Aim of the task - Take the listing from its first line through the line that contains "사용자명 또는 이메일 주소 (1008, 2194)" and please retype those lines exactly, leaving out the pictures.

◆ ◆ ◆ ◆ ◆

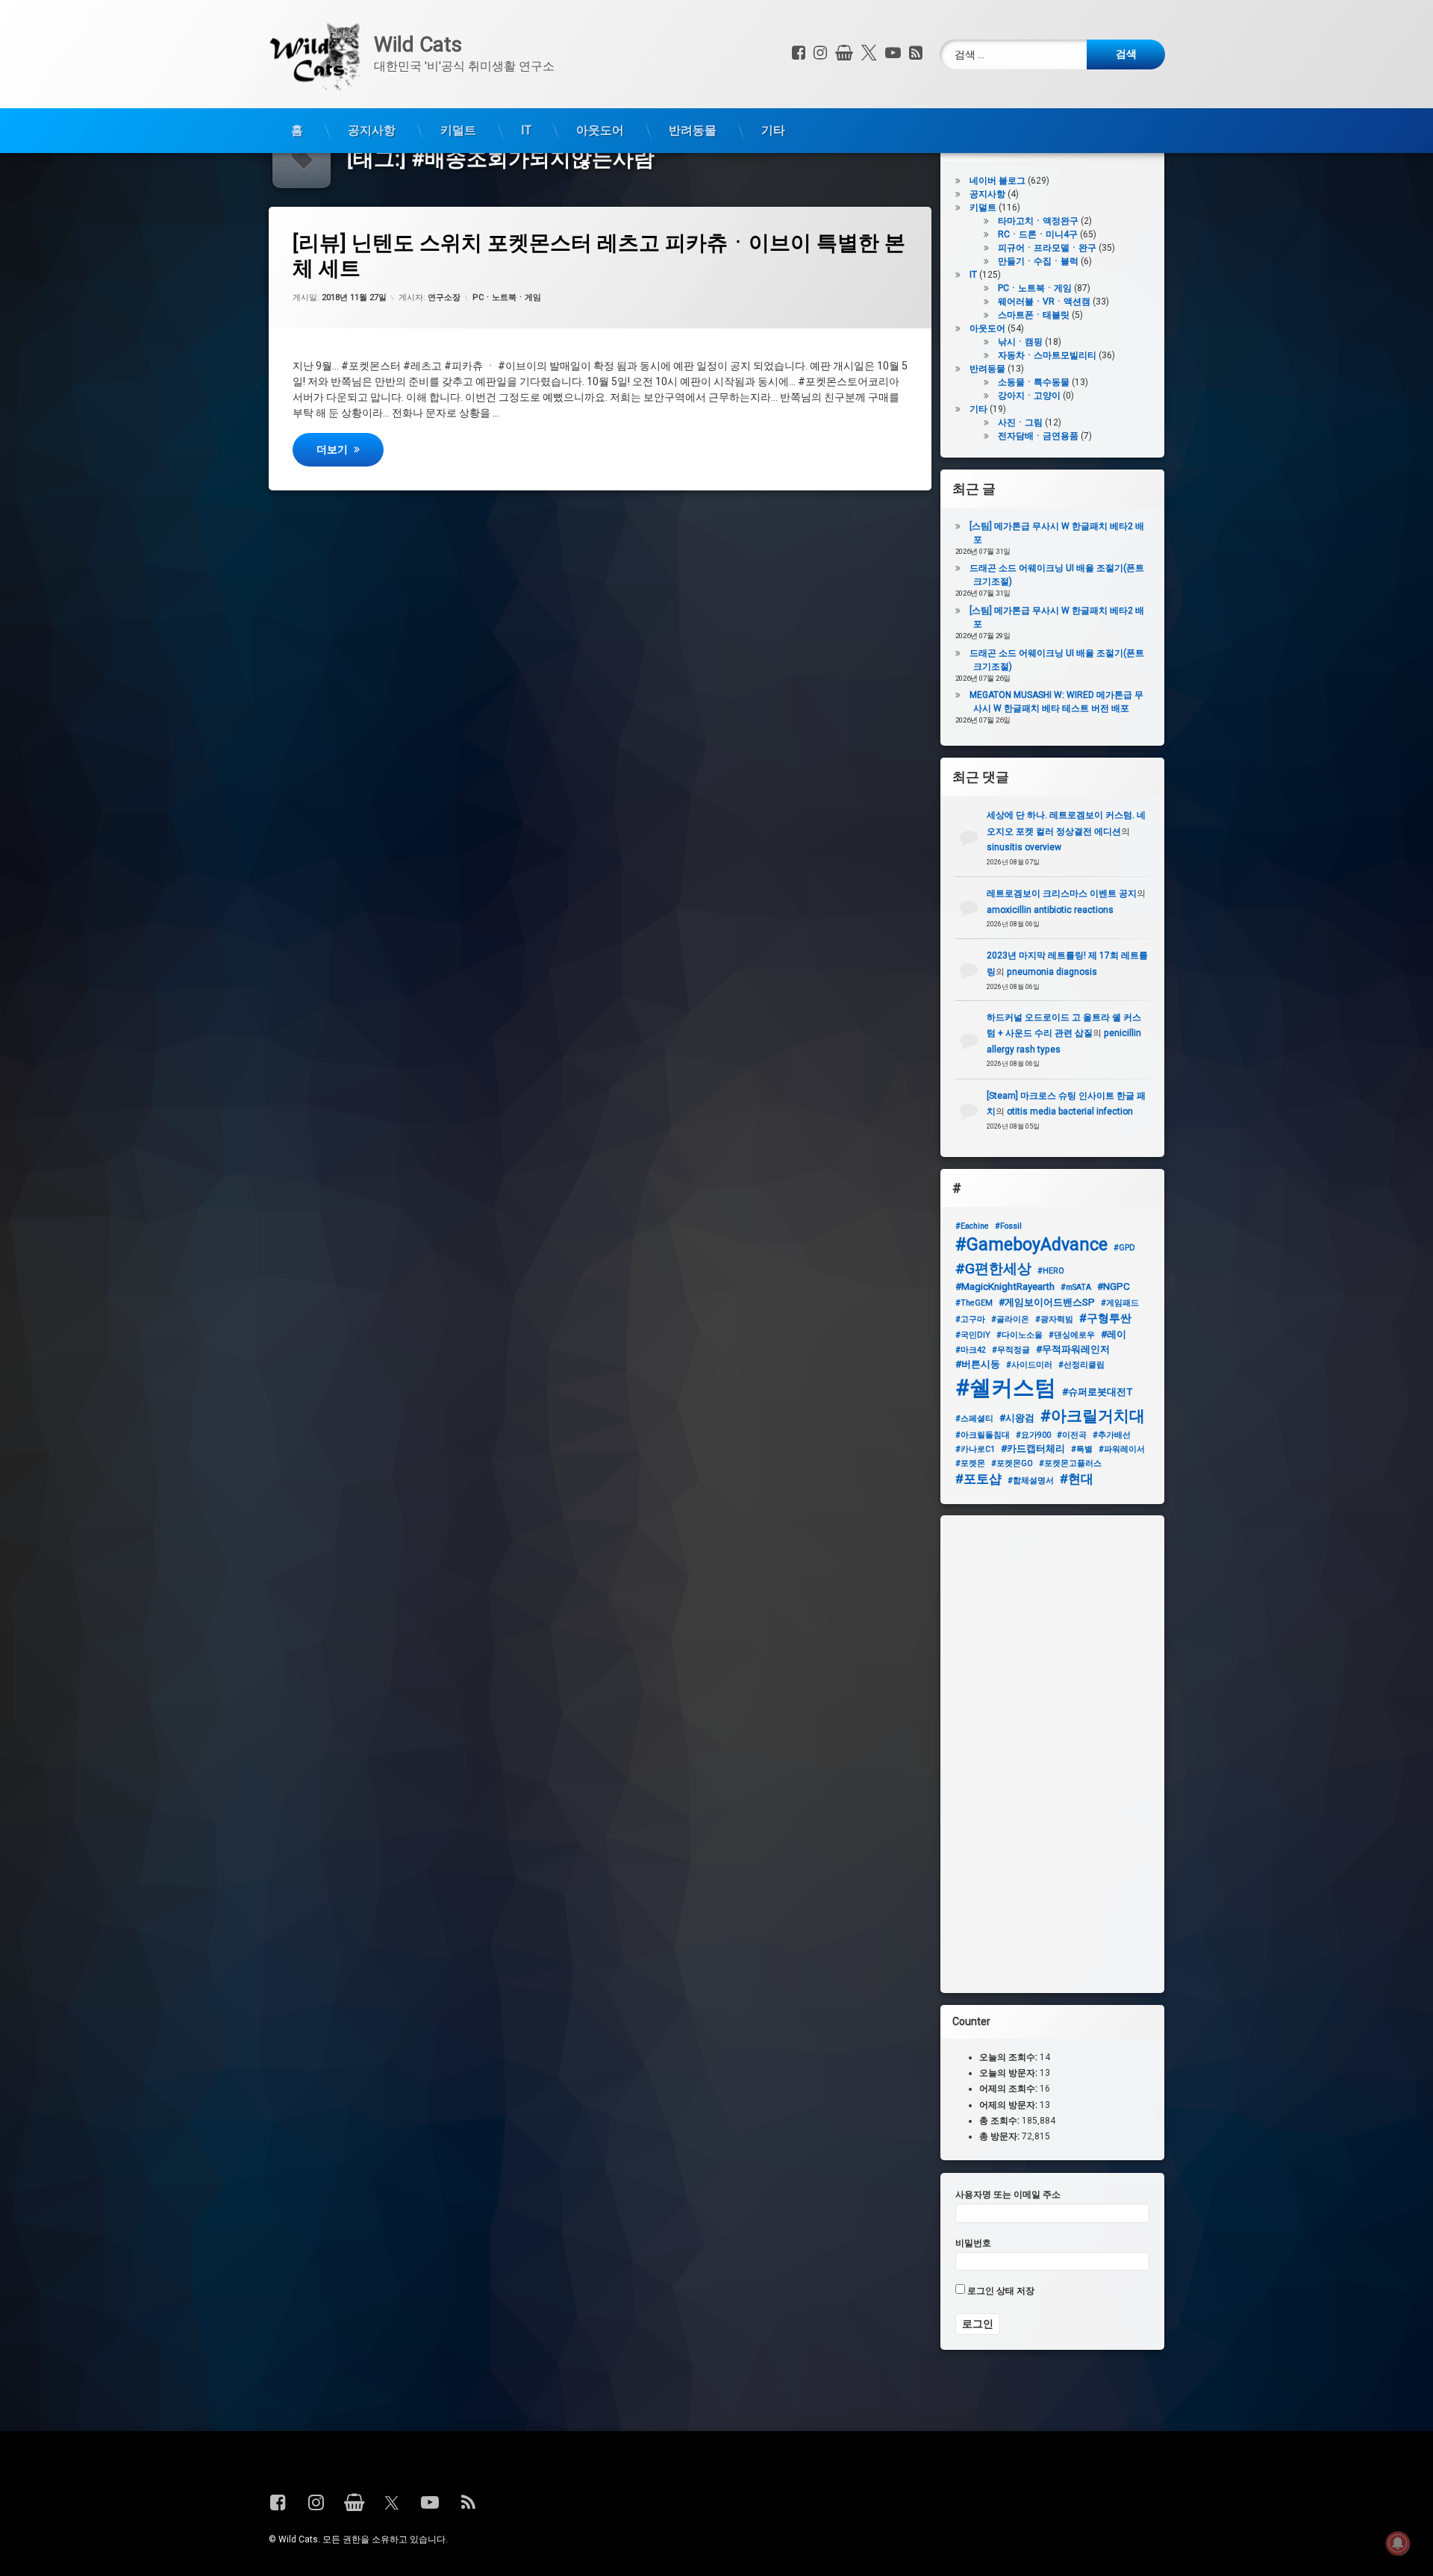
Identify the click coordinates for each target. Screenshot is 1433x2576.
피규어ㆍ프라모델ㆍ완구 (1047, 248)
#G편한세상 (993, 1267)
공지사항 (372, 130)
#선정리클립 (1081, 1365)
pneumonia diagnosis (1052, 972)
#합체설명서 (1031, 1480)
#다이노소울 (1019, 1334)
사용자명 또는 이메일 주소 (1008, 2194)
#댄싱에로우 (1072, 1334)
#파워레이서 (1122, 1449)
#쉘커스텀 (1005, 1387)
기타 (773, 130)
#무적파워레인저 (1073, 1349)
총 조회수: (1000, 2120)
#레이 (1113, 1333)
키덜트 (458, 130)
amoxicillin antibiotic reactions (1050, 909)
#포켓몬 (970, 1463)
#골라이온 (1010, 1319)
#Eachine (972, 1226)
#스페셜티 (974, 1418)
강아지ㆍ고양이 (1029, 395)
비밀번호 (973, 2242)
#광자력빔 (1054, 1319)
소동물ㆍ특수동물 (1034, 382)
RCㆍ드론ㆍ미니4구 (1038, 234)
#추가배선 (1112, 1435)
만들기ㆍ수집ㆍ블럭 (1038, 261)
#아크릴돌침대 (982, 1435)
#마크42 (970, 1350)
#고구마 (970, 1319)
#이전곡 (1072, 1435)
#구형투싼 (1105, 1318)
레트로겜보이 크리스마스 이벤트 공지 (1062, 893)
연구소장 (444, 297)
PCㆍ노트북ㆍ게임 (506, 297)
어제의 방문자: (1009, 2105)
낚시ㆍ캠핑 (1020, 342)
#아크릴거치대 (1092, 1416)
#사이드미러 (1029, 1365)
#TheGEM (974, 1302)
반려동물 (692, 130)
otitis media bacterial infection (1070, 1112)
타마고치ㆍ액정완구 (1038, 221)
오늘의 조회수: (1009, 2057)
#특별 (1082, 1449)
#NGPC (1113, 1286)
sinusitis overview (1024, 847)
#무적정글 (1011, 1350)
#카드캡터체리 (1033, 1448)
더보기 (350, 448)
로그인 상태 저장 (999, 2291)
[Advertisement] (1052, 1754)
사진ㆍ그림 (1020, 422)
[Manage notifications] (1398, 2543)
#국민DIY (972, 1334)
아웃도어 (600, 130)
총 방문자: (1000, 2136)
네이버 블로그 (997, 180)
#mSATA (1076, 1287)
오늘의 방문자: (1009, 2073)
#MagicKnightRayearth (1005, 1286)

◆ ◆ ◆ ◆ ◆

Solution to this problem -
Identify the click coordinates for each target. Screenshot is 1433x2576.
피규어ㆍ프라모델ㆍ완구 (1047, 248)
#G편한세상 (993, 1267)
공지사항 (372, 130)
#선정리클립 (1081, 1365)
pneumonia diagnosis (1052, 972)
#합체설명서 (1031, 1480)
#다이노소울 (1019, 1334)
사용자명 또는 이메일 주소 (1008, 2194)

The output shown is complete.